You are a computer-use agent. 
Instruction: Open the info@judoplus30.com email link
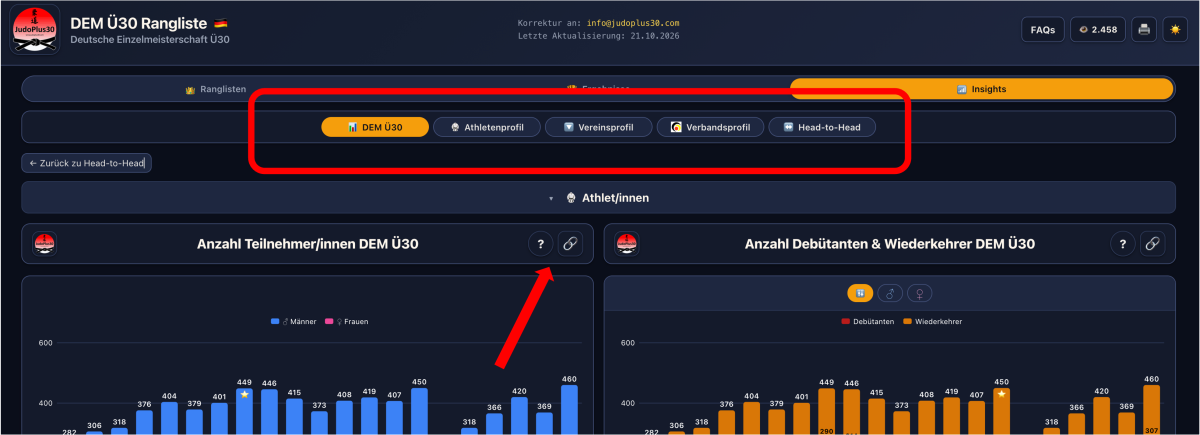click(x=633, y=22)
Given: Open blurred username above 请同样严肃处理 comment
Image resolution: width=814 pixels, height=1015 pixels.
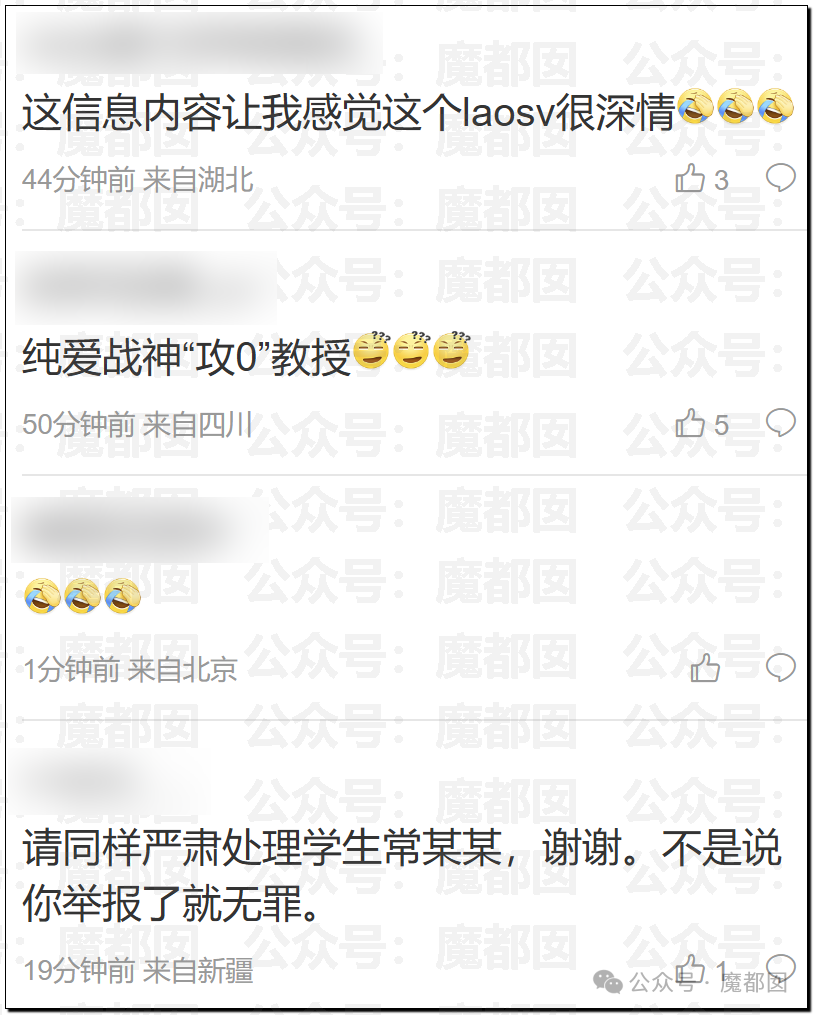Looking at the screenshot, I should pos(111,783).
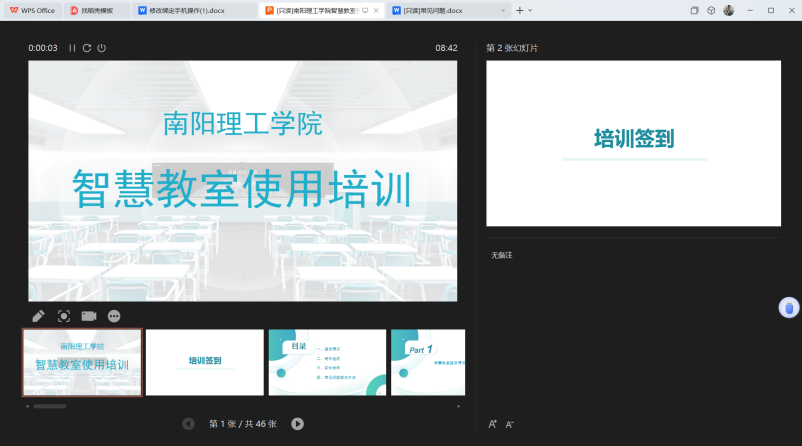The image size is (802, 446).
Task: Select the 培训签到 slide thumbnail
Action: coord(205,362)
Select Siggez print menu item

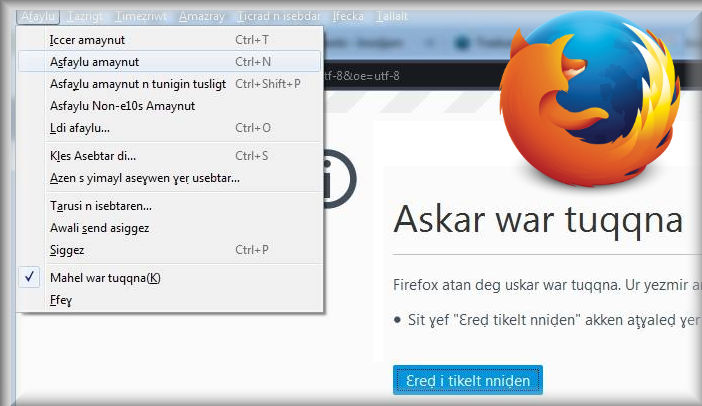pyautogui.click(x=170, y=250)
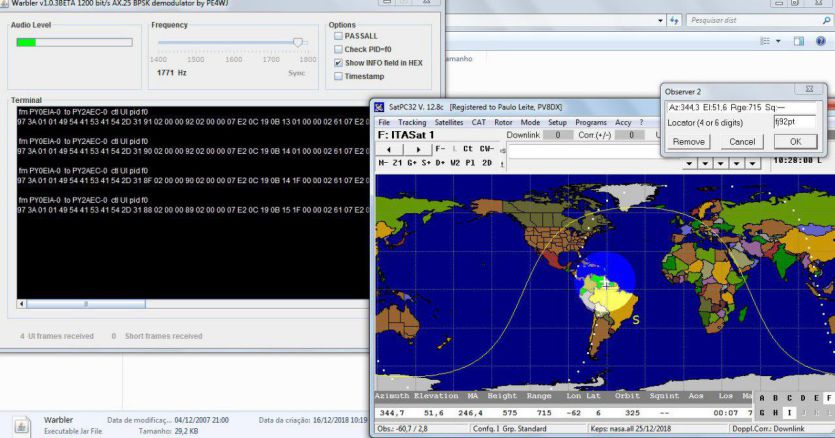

################

## TASK STATEMENT
The lines to write out run from the one containing "Image resolution: width=814" through the final line of the material above, both included; write them out exactly, with no pictures.

## REPLY
Image resolution: width=814 pixels, height=1015 pixels.
Looking at the screenshot, I should pos(111,783).
The image size is (802, 446).
Task: Select the 培训签到 slide thumbnail
Action: coord(205,362)
Select Siggez print menu item

pyautogui.click(x=170, y=250)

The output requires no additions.